Saved entries
——————

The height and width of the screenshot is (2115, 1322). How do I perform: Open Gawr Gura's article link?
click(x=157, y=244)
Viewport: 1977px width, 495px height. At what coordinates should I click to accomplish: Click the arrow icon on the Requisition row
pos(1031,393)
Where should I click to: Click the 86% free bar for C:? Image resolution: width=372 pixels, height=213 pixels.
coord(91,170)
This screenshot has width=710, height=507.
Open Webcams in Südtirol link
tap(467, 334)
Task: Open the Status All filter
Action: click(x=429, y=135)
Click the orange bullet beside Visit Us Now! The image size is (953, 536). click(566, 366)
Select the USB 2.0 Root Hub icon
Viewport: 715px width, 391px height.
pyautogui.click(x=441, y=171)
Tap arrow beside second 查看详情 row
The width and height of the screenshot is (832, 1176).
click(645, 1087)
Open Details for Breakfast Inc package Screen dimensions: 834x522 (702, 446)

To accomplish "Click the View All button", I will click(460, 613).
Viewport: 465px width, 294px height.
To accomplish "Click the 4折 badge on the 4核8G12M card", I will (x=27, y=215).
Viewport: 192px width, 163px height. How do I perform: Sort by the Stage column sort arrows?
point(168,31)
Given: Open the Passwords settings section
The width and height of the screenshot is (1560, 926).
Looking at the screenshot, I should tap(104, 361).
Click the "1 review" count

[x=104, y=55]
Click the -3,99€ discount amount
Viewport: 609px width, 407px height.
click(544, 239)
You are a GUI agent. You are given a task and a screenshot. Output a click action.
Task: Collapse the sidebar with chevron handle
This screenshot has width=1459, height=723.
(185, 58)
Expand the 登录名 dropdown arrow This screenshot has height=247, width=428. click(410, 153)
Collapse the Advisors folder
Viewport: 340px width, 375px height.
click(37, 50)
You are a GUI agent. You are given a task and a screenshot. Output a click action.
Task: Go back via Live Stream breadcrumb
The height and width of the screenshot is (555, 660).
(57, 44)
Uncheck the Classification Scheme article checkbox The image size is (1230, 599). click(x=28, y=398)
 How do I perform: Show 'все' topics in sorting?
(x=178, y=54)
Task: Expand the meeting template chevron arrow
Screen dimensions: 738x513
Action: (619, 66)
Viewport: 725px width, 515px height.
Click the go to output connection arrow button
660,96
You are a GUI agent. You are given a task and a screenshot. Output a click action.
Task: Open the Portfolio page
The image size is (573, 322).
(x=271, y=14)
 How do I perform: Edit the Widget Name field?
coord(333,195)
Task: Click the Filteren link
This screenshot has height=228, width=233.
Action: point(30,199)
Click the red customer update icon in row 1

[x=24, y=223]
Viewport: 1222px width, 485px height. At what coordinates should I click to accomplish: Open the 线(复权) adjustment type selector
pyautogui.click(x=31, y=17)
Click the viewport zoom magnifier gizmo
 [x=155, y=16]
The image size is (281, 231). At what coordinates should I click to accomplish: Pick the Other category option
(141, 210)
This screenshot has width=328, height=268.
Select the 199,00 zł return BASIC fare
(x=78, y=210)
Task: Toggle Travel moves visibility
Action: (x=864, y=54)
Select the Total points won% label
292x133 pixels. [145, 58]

——————

YOUR TASK> Write out all the records above again, exactly as they stand.

SOLUTION TO THIS TASK>
The height and width of the screenshot is (2115, 1322). How do I perform: Open Gawr Gura's article link?
click(x=157, y=244)
Viewport: 1977px width, 495px height. At what coordinates should I click to accomplish: Click the arrow icon on the Requisition row
pos(1031,393)
Where should I click to: Click the 86% free bar for C:? Image resolution: width=372 pixels, height=213 pixels.
coord(91,170)
This screenshot has width=710, height=507.
Open Webcams in Südtirol link
tap(467, 334)
Task: Open the Status All filter
Action: click(x=429, y=135)
Click the orange bullet beside Visit Us Now! The image size is (953, 536). click(566, 366)
Select the USB 2.0 Root Hub icon
Viewport: 715px width, 391px height.
pyautogui.click(x=441, y=171)
Tap arrow beside second 查看详情 row
The width and height of the screenshot is (832, 1176).
click(645, 1087)
Open Details for Breakfast Inc package Screen dimensions: 834x522 (702, 446)

To accomplish "Click the View All button", I will click(460, 613).
Viewport: 465px width, 294px height.
To accomplish "Click the 4折 badge on the 4核8G12M card", I will (x=27, y=215).
Viewport: 192px width, 163px height. How do I perform: Sort by the Stage column sort arrows?
point(168,31)
Given: Open the Passwords settings section
The width and height of the screenshot is (1560, 926).
Looking at the screenshot, I should tap(104, 361).
Click the "1 review" count

[x=104, y=55]
Click the -3,99€ discount amount
Viewport: 609px width, 407px height.
click(544, 239)
You are a GUI agent. You are given a task and a screenshot. Output a click action.
Task: Collapse the sidebar with chevron handle
This screenshot has width=1459, height=723.
(185, 58)
Expand the 登录名 dropdown arrow This screenshot has height=247, width=428. click(410, 153)
Collapse the Advisors folder
Viewport: 340px width, 375px height.
click(37, 50)
You are a GUI agent. You are given a task and a screenshot. Output a click action.
Task: Go back via Live Stream breadcrumb
The height and width of the screenshot is (555, 660).
(57, 44)
Uncheck the Classification Scheme article checkbox The image size is (1230, 599). click(x=28, y=398)
 How do I perform: Show 'все' topics in sorting?
(x=178, y=54)
Task: Expand the meeting template chevron arrow
Screen dimensions: 738x513
Action: (619, 66)
Viewport: 725px width, 515px height.
Click the go to output connection arrow button
660,96
You are a GUI agent. You are given a task and a screenshot. Output a click action.
Task: Open the Portfolio page
The image size is (573, 322).
(x=271, y=14)
 How do I perform: Edit the Widget Name field?
coord(333,195)
Task: Click the Filteren link
This screenshot has height=228, width=233.
Action: point(30,199)
Click the red customer update icon in row 1

[x=24, y=223]
Viewport: 1222px width, 485px height. At what coordinates should I click to accomplish: Open the 线(复权) adjustment type selector
pyautogui.click(x=31, y=17)
Click the viewport zoom magnifier gizmo
 [x=155, y=16]
The image size is (281, 231). At what coordinates should I click to accomplish: Pick the Other category option
(141, 210)
This screenshot has width=328, height=268.
Select the 199,00 zł return BASIC fare
(x=78, y=210)
Task: Toggle Travel moves visibility
Action: (x=864, y=54)
Select the Total points won% label
292x133 pixels. [145, 58]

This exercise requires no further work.